The rewards can be great, but the risks are high because once you've made contact, there's nowhere to hide.
Science now tells us that it's worth the risk. Saying hello to your neighbours is not only the polite thing to do, it can also have a surprising positive effect on your children.
The authors of the book The Origins Of You studied research of over 4000 children as they have grown through adolescence and into adulthood, across various studies from New Zealand, England, Wales and the United States. What they found was that parents who say hello to their neighbours and foster a sense of community in their local area raise more resilient, secure children.
Not only that, but those children are less likely to engage in self-destructive and anti-social behaviour.
Authors Jay Belsky, Avshalom Caspi, Terrie E Moffitt and Richie Poulton found the biggest predictors of anti-social behaviour and aggression in teens were poverty and deprivation, but they also found this behaviour was less likely when they lived in a connected, friendly community.
They described that neighbourhood connection as "the combination of informal social control and social cohesion, and thus the willingness of community members to look out for each other and intervene when trouble arises, especially on behalf of the community's youths."
They said this level of social connection was particularly strong in some of the poorest areas they looked at in Chicago, especially when there were strong church connections, although that sense of community can come from many other sources as well.

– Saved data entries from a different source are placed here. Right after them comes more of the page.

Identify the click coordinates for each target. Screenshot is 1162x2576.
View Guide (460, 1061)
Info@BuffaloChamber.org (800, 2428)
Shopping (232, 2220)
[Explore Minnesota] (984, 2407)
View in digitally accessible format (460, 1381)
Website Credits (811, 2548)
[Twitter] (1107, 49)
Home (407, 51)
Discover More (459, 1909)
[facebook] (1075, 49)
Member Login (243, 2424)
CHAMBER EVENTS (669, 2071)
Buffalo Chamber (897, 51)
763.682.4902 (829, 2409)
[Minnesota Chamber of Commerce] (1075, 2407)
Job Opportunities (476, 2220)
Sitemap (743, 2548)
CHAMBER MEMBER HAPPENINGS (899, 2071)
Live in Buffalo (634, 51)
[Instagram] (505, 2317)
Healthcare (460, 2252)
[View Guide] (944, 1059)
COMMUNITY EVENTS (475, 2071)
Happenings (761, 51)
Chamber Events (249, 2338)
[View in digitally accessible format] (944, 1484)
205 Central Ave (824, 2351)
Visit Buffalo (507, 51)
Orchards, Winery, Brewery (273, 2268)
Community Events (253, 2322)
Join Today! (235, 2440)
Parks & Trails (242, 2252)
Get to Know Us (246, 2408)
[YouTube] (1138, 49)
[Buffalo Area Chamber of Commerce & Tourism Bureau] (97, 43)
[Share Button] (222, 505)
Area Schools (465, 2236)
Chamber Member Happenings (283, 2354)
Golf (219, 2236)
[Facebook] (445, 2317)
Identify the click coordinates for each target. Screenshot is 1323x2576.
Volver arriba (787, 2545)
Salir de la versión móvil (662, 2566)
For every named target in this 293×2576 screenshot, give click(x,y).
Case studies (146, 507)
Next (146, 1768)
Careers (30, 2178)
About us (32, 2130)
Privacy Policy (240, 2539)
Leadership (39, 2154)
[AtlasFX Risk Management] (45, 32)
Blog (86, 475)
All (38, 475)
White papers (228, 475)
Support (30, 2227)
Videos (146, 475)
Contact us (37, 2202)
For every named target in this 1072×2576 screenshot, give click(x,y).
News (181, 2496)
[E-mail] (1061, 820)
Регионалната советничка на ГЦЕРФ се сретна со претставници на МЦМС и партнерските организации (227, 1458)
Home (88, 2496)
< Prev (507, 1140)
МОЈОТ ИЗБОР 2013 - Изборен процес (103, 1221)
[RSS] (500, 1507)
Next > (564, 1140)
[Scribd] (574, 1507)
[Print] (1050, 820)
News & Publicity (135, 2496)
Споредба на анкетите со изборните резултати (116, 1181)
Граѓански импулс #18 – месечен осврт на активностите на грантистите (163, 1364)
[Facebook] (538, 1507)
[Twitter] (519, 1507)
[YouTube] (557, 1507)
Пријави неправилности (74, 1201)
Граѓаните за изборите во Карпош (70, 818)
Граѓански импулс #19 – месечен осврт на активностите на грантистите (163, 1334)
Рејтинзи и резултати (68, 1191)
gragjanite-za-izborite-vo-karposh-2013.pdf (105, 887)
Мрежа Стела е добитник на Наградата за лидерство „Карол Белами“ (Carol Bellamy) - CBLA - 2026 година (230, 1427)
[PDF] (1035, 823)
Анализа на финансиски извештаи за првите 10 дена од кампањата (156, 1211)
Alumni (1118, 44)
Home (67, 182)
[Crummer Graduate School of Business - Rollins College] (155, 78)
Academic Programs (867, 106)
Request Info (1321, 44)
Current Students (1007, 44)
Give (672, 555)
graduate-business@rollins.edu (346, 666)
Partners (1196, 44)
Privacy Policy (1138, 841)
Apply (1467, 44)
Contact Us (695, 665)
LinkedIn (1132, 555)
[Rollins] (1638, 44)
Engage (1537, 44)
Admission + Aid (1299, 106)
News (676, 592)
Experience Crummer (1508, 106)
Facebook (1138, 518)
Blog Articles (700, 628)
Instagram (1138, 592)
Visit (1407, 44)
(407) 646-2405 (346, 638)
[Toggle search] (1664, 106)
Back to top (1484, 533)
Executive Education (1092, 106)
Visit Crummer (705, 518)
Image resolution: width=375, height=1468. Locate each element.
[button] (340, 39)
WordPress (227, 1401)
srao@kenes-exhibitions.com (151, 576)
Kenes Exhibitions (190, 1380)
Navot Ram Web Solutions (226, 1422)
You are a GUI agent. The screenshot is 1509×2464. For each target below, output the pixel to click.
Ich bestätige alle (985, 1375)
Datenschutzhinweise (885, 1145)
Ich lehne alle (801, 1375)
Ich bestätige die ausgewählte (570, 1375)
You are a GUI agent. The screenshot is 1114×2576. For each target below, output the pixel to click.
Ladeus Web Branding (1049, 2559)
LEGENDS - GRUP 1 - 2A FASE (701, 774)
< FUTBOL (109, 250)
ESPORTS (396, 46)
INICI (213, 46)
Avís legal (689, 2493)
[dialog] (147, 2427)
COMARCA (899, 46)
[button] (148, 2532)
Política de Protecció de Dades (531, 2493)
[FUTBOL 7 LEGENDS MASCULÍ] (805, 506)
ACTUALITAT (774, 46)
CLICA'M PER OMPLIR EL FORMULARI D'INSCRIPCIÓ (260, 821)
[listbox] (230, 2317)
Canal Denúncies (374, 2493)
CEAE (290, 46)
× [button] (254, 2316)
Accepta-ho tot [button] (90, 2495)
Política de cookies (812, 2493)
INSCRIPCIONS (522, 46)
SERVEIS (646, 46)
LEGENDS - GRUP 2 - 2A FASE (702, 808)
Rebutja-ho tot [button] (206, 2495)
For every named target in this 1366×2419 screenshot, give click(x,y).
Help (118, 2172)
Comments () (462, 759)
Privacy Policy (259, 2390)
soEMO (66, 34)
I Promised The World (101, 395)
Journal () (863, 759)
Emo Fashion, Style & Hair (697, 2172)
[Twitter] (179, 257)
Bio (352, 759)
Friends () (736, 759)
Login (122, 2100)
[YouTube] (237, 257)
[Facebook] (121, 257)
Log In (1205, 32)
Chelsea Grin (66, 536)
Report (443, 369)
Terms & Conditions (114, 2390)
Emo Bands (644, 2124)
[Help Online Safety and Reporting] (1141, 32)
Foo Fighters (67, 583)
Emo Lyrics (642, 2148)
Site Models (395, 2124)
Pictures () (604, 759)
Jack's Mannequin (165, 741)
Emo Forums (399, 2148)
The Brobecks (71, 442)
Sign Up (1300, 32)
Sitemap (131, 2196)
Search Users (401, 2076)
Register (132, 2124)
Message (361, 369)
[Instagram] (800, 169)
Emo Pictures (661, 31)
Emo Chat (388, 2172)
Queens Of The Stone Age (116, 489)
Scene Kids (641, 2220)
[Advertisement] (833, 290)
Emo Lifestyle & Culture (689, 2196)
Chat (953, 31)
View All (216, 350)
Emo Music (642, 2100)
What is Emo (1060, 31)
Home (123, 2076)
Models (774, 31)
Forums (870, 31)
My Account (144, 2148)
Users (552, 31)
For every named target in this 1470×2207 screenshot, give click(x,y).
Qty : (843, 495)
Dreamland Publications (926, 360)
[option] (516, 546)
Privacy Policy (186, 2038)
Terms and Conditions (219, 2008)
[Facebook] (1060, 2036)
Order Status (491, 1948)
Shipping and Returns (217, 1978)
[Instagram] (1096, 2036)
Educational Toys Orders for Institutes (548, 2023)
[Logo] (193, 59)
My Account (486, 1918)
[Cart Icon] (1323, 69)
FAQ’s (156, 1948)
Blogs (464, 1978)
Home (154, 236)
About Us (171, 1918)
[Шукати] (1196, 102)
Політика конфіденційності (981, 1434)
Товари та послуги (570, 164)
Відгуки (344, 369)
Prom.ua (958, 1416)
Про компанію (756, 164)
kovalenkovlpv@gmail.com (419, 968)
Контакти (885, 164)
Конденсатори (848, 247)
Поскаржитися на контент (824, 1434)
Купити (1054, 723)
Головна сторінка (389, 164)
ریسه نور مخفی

The main thing is that the adults are showing leadership and providing a sense of belonging for the children. And those children then have other adults they can turn to if they need support, or who might pull them up if they do something wrong.
And those adults all have someone they can turn to if they need to talk through any parenting (or other) challenges they're facing.
Want to give your children the resilience and security of a strong community? Try following the authors' tips, including:
- Give your child warmth as well as structure — rules are important but so is knowing they are loved.
- Say hello to your neighbours — look for ways to get involved in your local community and foster that feeling of belonging.
- Join groups of parents — either online or in person, where you can share your experiences and ask for help.
- Become an advocate for your local area — visit local cafes and businesses, and be friendly to other local children.
So yes, saying hello to your neighbours may come with a slight risk, but the pay-off for your children can be significant, and there are many ways you can foster that connection.
The saying, "It takes a village to raise a child" turns out to be true, once again. Parenting can be a long and lonely slog sometimes, especially for single parents or those with a partner who is often away.
Being part of a community is a great support for the parent, and now it is unquestionably also good for the child.